-- Work to do --
Copy out the records below word for word, from the line containing "You are a computer-use" through the end of the records. Leave out the pictures.

══════

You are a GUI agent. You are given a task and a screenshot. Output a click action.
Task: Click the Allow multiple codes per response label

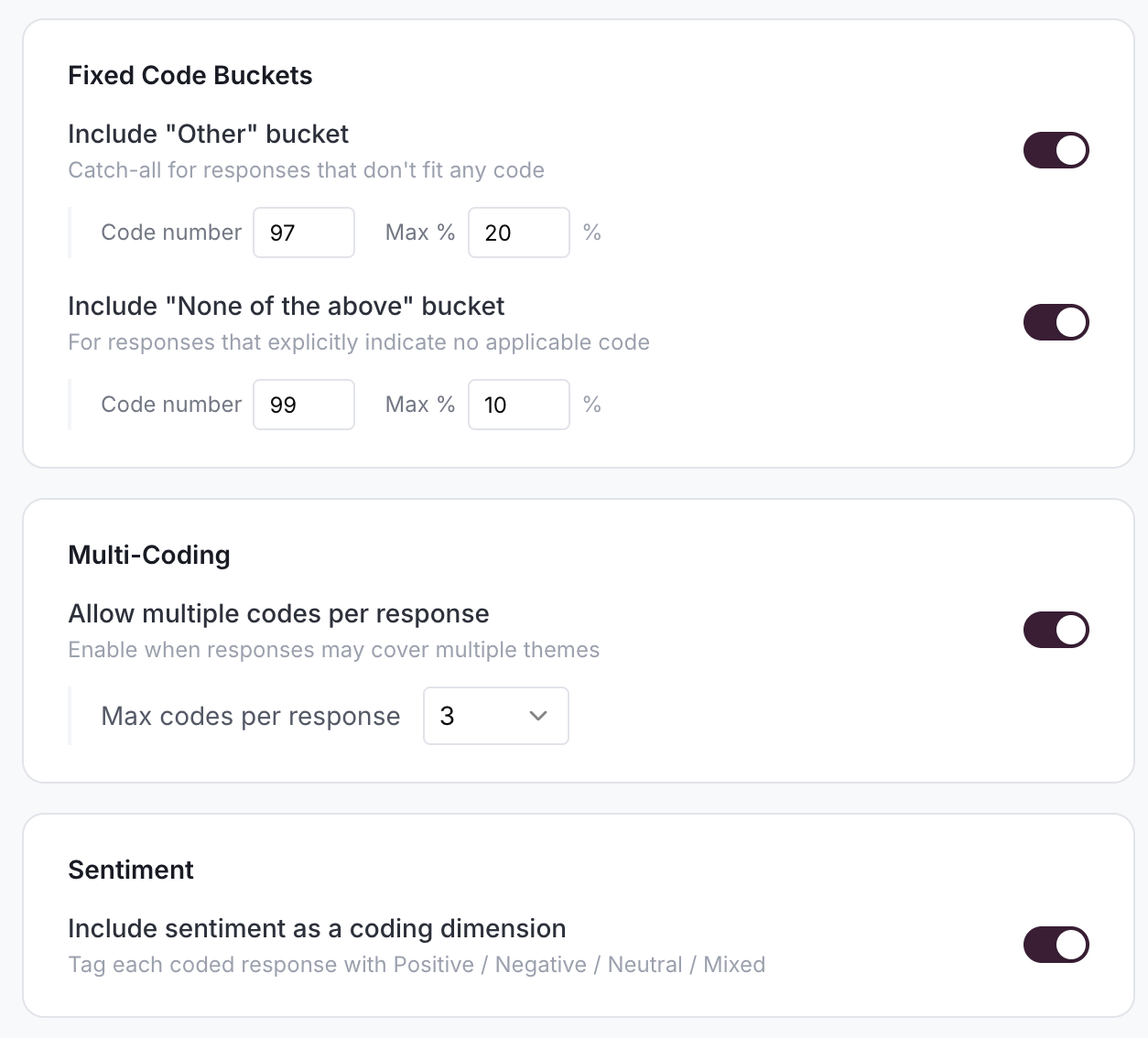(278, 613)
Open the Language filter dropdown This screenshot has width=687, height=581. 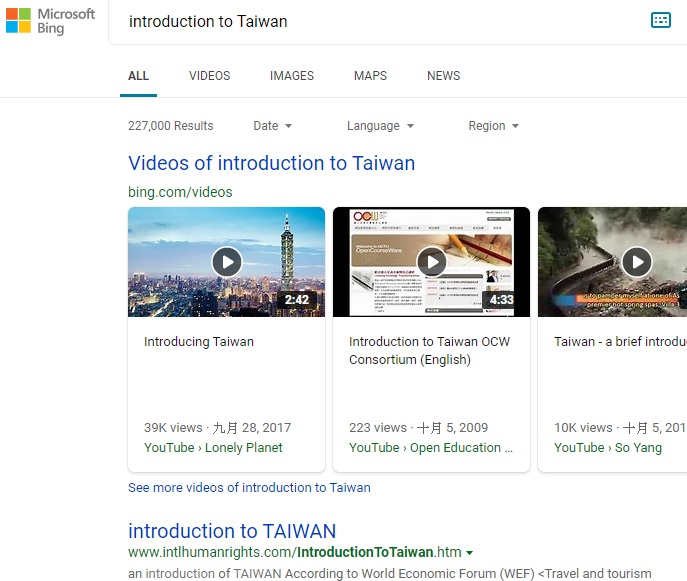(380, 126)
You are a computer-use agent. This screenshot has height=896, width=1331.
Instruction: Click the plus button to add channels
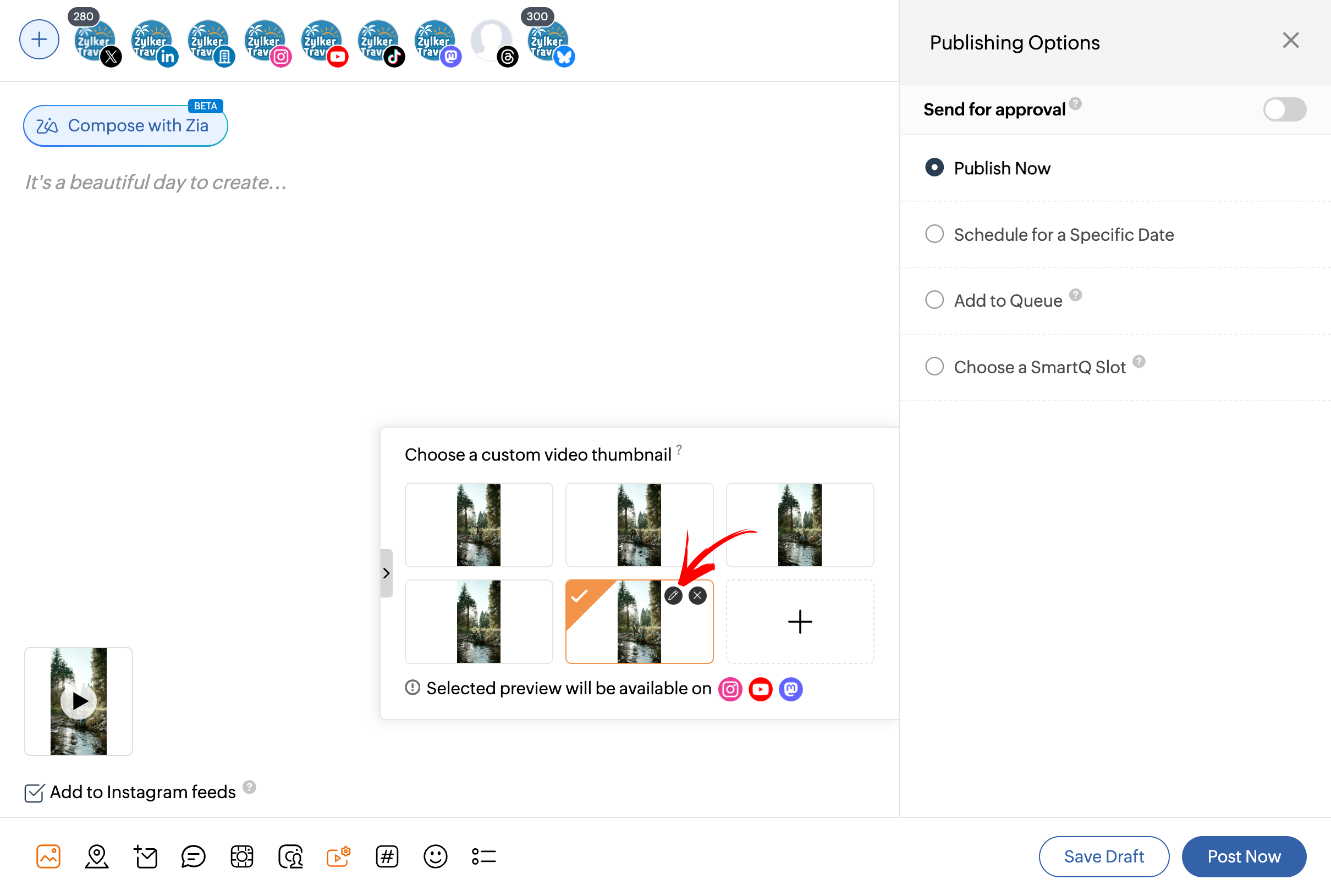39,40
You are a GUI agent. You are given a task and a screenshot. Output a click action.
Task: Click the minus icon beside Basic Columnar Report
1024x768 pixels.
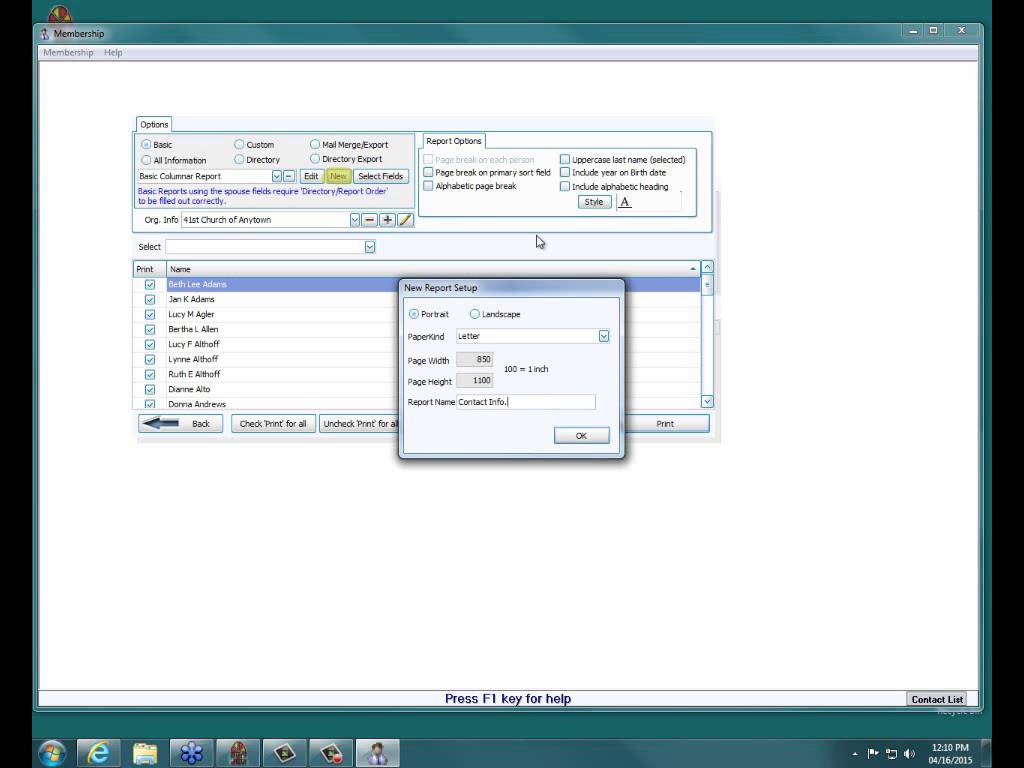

══════

-- Finished answer --
You are a computer-use agent. This screenshot has height=896, width=1331.
Instruction: Click the plus button to add channels
39,40
You are a GUI agent. You are given a task and a screenshot. Output a click action.
Task: Click the minus icon beside Basic Columnar Report
1024x768 pixels.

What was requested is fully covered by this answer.